Hmm. I've been wondering what would be the best way to respond to your comment, and upon rereading I'm struck by your idea of rehabilitation. It's striking because it reminds me of some of the material I was reading about the reclamation of slurs (which is funny, as we were speaking about slurs in an outside discussion).
Even among linguists and philologists, it's up in the air as to whether slurs can ever truly be reclaimed or rescued from their function as asserting a derogatory status upon its target. But we see marginalized communities try to do just that. This is especially true in the LGBTQ+ communities, notably with the retrofitting of 'queer', turning the term, if not entirely positive, then decidedly neutral, from a connotation that had been emphatically negative. So I think there's something to be said about the possibility of taking away or fundamentally changing the semantic / semiotic core of a word or phrase.
Slogans are their own animal. They're almost impossible to craft intentionally and, once one accumulates or is endowed with power, they're almost impossible to stamp out. I came across a fascinating article from just about a century ago, by an esteemed sociologist named Muzafer Sherif. He details different aspects of slogans and relates them partially to functions in propaganda (which is why I was reading the piece in the first place).
As for Meerloo, I did not know that about his background, but I know he was keenly focused on the particularities and intricacies of totalitarianism. He's also written about language, though I haven't yet invested the time -- I should give his work a hearing. It's _Conversation and Communication_ (1953).
This is very clear and helpful. Great essay! What I notice going on with this phrase is that so many Zionists live in fear. A democracy with equal rights for all seems like a threat to them because they truly believe they will always be oppressed if they don’t dominate. It’s tragic—and still more tragic because the oppression of the 20th century was real and should never be minimized.
But it’s just not true that all of us non-Jews hate Jews and wish to oppress them. It’s not true that every non-Jew is automatically an antisemite. I don’t know what we can do to combat this pervasive fear.
By the by, Yousef Munayyer was featured on Jadaliyya a few months back, and he spoke about democracy as an idea that brings terror to those looking to maintain a demographic majority in Israel:
~ 51:23: “So when we are hearing these things being characterized as annihilationist or genocidal, it’s important to understand what is meant by that. The idea of equality is considered an existential threat. We’re not talking about violence, right? We’re talking about equality before the law. Even equality before the law is considered an existential threat to the Israeli state.
“So when these things are called annihilationist, it is an effort to distract from what they are really calling for, because the idea that equality is an existential threat is nonsense. To whom is inequality an existential threat other than inequality, right? . . .

[Supplied information]
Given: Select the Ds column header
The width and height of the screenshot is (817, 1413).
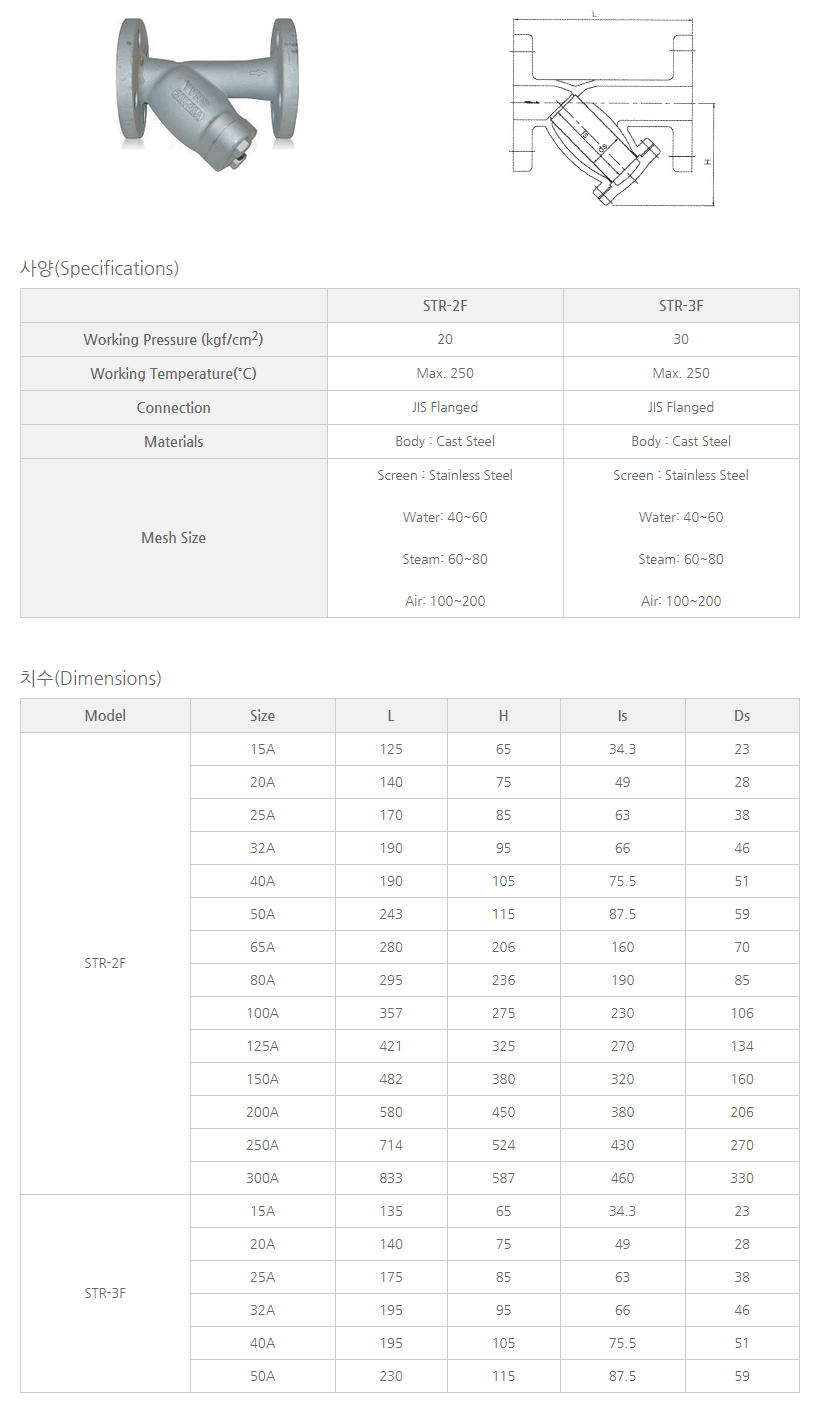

[To-do list]
(a) In the comment thread, what title and year are given for Meerloo's work on language?
(b) Summarize the comment thread in two sentences.
(c) Carry the comment thread forward from its last sentence.
The listing above comes from a separate source.

[Answers to the problems]
(a) _Conversation and Communication_ (1953).

(b) The comment thread links the idea of rehabilitation to the contested reclamation of slurs, such as 'queer', and describes slogans as almost impossible to craft intentionally or to stamp out once they gain power. It also says many Zionists live in fear of a democracy with equal rights, and it quotes Yousef Munayyer saying that even equality before the law is considered an existential threat to the Israeli state.

(c)
“The same charges are levied against the BDS call. That’s because the BDS call says we want an end to the occupation, we want a right of return for Palestinian refugees in line with international law, and we want equality for Palestinian citizens of Israel. Those three things are considered an existential threat to Israel precisely because Israel’s existence, as they see it, is dependent upon a system of inequality.”
I too have been thinking a lot about the overbearing fear you reference, mainly for personal reasons. I've written elsewhere about an interpersonal exchange that really did set in some trauma that lasted for about two days, during which I wondered if the vast majority of people -- complete strangers -- held biased views about me. So that fear is one I had to confront, and it's one, like a skin, I had to shed. It did no one any favors.
Of course, that fear wasn't tied to a policy, and it certainly wasn't tied to an identity. Zionism, as far as I've been able to tell, necessitates a belief that the world, the whole wide world, is just seething with hate for oneself, the believer. It's an article of faith. I don't know if Zionists see that it's an article of faith, but I sure do. As others such as Tony Greenstein have said, Zionism and anti-semitism have a near-symbiotic relationship.
I recently learned of a concept that put the whole thing in perspective: it's called metadehumanization. It's when someone anticipates that others will dehumanize them, and so they get the jump on them first. In actuality, it's a pre-emptive self-dehumanization. It's quite pernicious, and I don't know how people step out of that loop.
Novapsyche, with all respect, I believe that we need to also examine the phrase "From the River to the Sea, Palestine will be Free" in the original Arabic. As you point out, we do find it in Hamas’ Charter.
In Arabic, من النهر إلى البحر (min an-nahr ʾilā l-baḥr) and in Palestinian Arabic, من المية للمية (min il-ṃayye la-l-ṃayye), the meaning becomes brutally clear, especially in the latter. An accurate transliteration is "From the water to the water, Palestine is Arab."
In other words, there can be no room whatsoever for a Jewish state!
Clearly this latter phrase – like the Hamas Charter – calls for the destruction of the State of Israel.
Which compels us to ask: Is it or is it not antisemitic to call for the destruction of the State of Israel? What are your thoughts?
.
Some of the protests at American universities and elsewhere, although being portrayed as Pro-Palestinian, are actually Pro-Hamas. I believe that is a serious problem – and the news media are failing to make the distinction.
As an example, please listen to these statements by Khymani James, the leader of the "Pro-Palestinian" protests at Columbia University.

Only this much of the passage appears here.